核心思路:WoLF框架通过整合电子健康记录(EHR),捕捉患者的多维信息,以支持更准确的诊断。同时,采用解耦技术提升报告生成的结构化效果,优化生成的内容。
技术框架:WoLF框架包含多个模块,首先是数据整合模块,从EHR中提取患者信息;其次是报告生成模块,通过解耦知识生成结构化报告;最后是评估模块,采用AI评估协议对生成结果进行细致评估。
关键创新:WoLF的主要创新在于引入EHR数据以丰富CXR理解,采用解耦技术提升报告生成的结构化程度,并设计了专门的AI评估协议,能够更全面地评估模型性能。
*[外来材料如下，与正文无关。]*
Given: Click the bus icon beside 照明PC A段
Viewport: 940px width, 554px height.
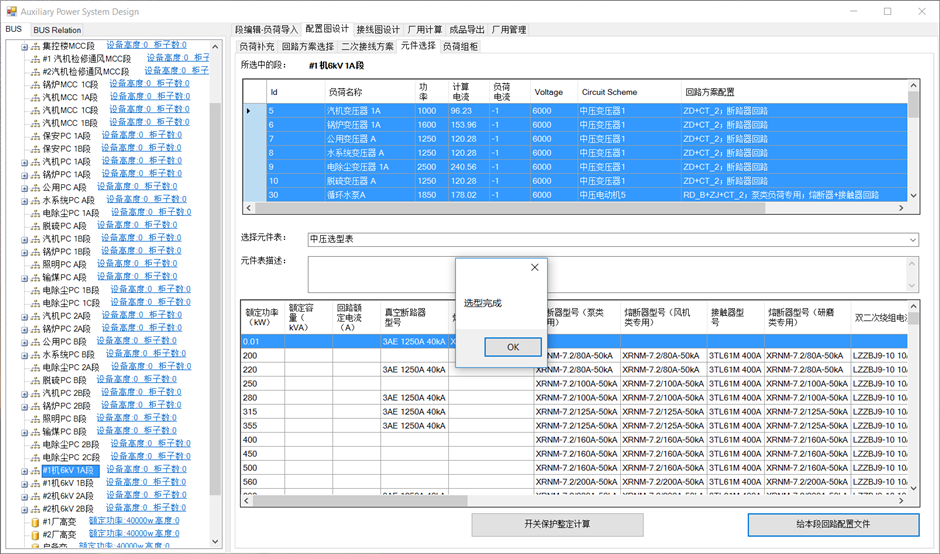Looking at the screenshot, I should click(35, 264).
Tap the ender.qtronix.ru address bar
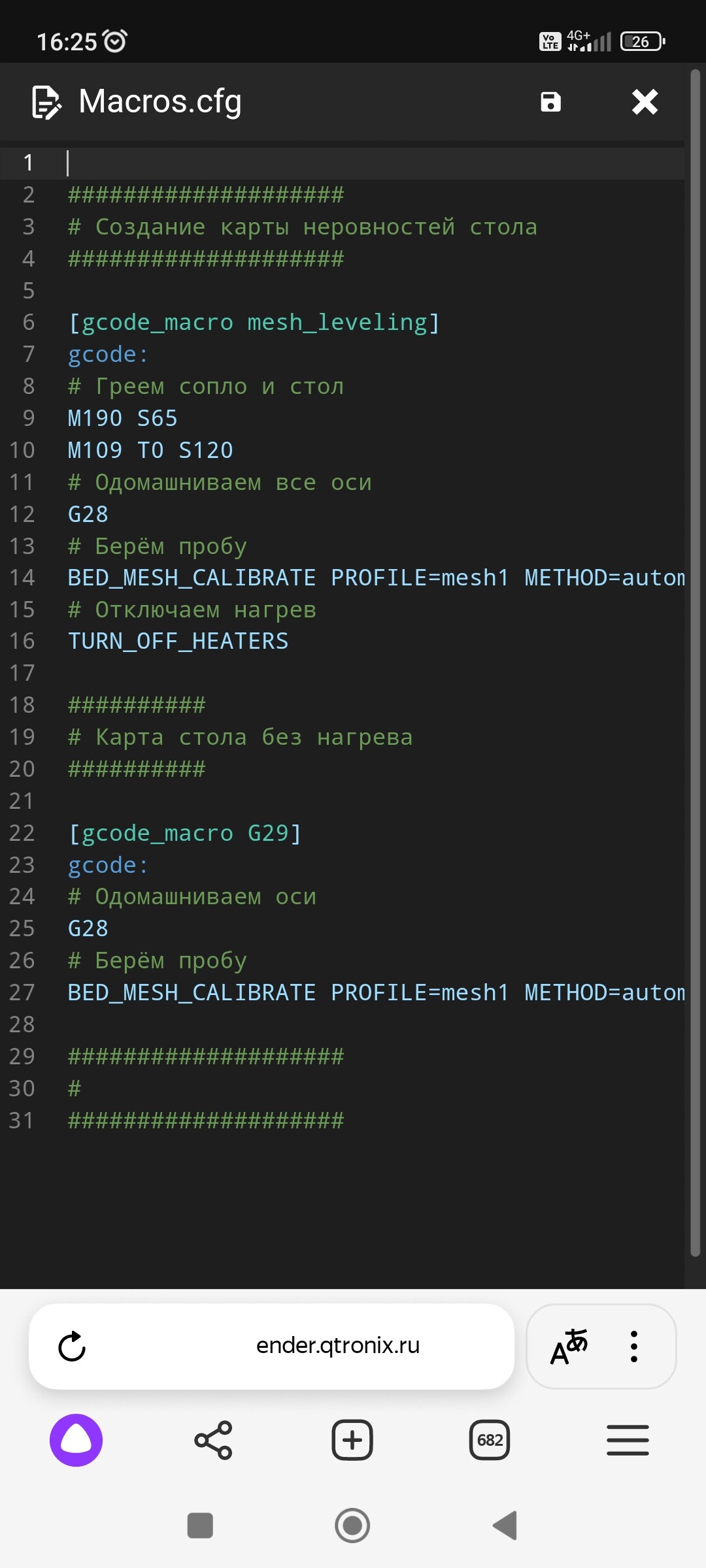The image size is (706, 1568). point(337,1346)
关键设计:在模型设计中,采用了掩蔽注意力机制以增强对解剖结构的关注,同时在损失函数中引入了多维评估指标,以确保生成内容的准确性和可读性。
🖼️ 关键图片
📊 实验亮点
在MIMIC-CXR数据集上,WoLF框架在视觉问答任务中平均提升了9.47个百分点,在报告生成任务中BLEU-1分数提升了7.3个百分点,显示出显著的性能优势,超越了现有的其他模型。
🎯 应用场景
WoLF框架在医疗影像分析领域具有广泛的应用潜力,能够帮助医生更准确地解读胸部X光影像,提高诊断效率。此外,该框架的设计理念和技术创新也可推广至其他医学影像理解任务,推动医疗人工智能的发展。
📄 摘要(原文)
Significant methodological strides have been made toward Chest X-ray (CXR) understanding via modern vision-language models (VLMs), demonstrating impressive Visual Question Answering (VQA) and CXR report generation abilities. However, existing CXR understanding frameworks still possess several procedural caveats. (1) Previous methods solely use CXR reports, which are insufficient for comprehensive Visual Question Answering (VQA), especially when additional health-related data like medication history and prior diagnoses are needed. (2) Previous methods use raw CXR reports, which are often arbitrarily structured. While modern language models can understand various text formats, restructuring reports for clearer, organized anatomy-based information could enhance their usefulness. (3) Current evaluation methods for CXR-VQA primarily emphasize linguistic correctness, lacking the capability to offer nuanced assessments of the generated answers. In this work, to address the aforementioned caveats, we introduce WoLF, a Wide-scope Large Language Model Framework for CXR understanding. To resolve (1), we capture multi-faceted records of patients, which are utilized for accurate diagnoses in real-world clinical scenarios. Specifically, we adopt the Electronic Health Records (EHR) to generate instruction-following data suited for CXR understanding. Regarding (2), we enhance report generation performance by decoupling knowledge in CXR reports based on anatomical structure even within the attention step via masked attention. To address (3), we introduce an AI-evaluation protocol optimized for assessing the capabilities of LLM. Through extensive experimental validations, WoLF demonstrates superior performance over other models on MIMIC-CXR in the AI-evaluation arena about VQA (up to +9.47%p mean score) and by metrics about report generation (+7.3%p BLEU-1).